The Effects of Hypothermic Storage on Passaged Chondrocyte Viability and Redifferentiation Potential

Cell-based transplantation therapies, such as autologous chondrocyte implantation (ACI), are used to treat focal cartilage defects caused by trauma or degeneration. In ACI, chondrocytes are isolated from non-load-bearing regions of healthy cartilage regions and then sent to a cell manufacturing laboratory, where they are expanded for cell number in monolayer culture. Once a large number of cells are obtained, they are transported to the clinic for reimplantation into the defect site. The storage and transport conditions from cell manufacturing to implantation may be a critical time that could influence cell viability and redifferentiation potential.

Although hypothermic storage at sub-physiological temperatures is commonly used to preserve cell viability, long-term storage of cartilage under hypothermic conditions can impair chondrocyte viability and function. However, the impact of short-term, acute hypothermic storage on passaged chondrocytes remains largely unknown. We tested the hypothesis that acute hypothermic storage negatively impacts passaged chondrocyte viability and reduces the capacity for redifferentiation.
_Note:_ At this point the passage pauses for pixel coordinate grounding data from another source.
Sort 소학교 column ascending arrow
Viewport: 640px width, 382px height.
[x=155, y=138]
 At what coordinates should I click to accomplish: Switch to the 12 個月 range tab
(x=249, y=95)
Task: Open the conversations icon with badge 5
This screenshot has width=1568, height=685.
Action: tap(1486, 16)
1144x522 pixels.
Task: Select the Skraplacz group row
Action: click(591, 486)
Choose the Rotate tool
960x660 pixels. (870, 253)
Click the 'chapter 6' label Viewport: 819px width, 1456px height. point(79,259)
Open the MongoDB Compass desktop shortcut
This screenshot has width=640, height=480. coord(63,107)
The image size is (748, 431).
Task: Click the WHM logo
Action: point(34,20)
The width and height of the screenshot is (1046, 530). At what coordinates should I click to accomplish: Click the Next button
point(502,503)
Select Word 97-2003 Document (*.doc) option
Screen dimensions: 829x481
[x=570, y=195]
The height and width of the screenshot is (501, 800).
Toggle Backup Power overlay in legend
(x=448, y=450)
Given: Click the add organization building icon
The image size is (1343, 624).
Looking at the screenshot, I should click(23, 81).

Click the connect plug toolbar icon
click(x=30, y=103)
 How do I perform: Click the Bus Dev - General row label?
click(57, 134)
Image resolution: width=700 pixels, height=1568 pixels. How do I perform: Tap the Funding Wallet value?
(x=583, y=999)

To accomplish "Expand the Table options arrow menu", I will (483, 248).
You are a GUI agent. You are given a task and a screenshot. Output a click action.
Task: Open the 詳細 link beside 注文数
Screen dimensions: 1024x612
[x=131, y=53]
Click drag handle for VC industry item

Passaged chondrocytes were stored either in monolayer culture or in suspension at 36, 19 or 8°C. In monolayer culture, hypothermic temperatures preserved cell viability with no difference compared to storage at 36°C for up to three days. Additionally, hypothermic temperatures promoted cell rounding, reduced proliferative capacity, depolymerized filamentous actin, and led to a slight reduction in the mRNA levels of specific matrix molecules compared to 36°C. Intriguingly, the effects of hypothermia were context-dependent. Exposure of passaged cells in suspension to hypothermia promoted the maintenance of cell viability and reduced aggregation compared to 36°C. When stored at 8°C in suspension, passaged cells exhibited enhanced expression of specific matrix molecule mRNA levels compared to cells at 36°C in suspension. Subsequently, when passaged cells in suspension at 8°C were seeded in 3D within adherent agarose molds, there was an increase in aggrecan expression 10 days after seeding. The tissues formed by cells stored in suspension at 9°C were thicker and stained more intensely for aggrecan. Therefore, in contrast to our hypothesis, we found that hypothermic storage did not have a negative impact; when stored for 1 day in suspension, it had lasting effects on matrix deposition. The storage of passaged chondrocytes under hypothermic conditions may be beneficial for ACI, warranting further investigations of cell hypothermic storage for in vivo repair.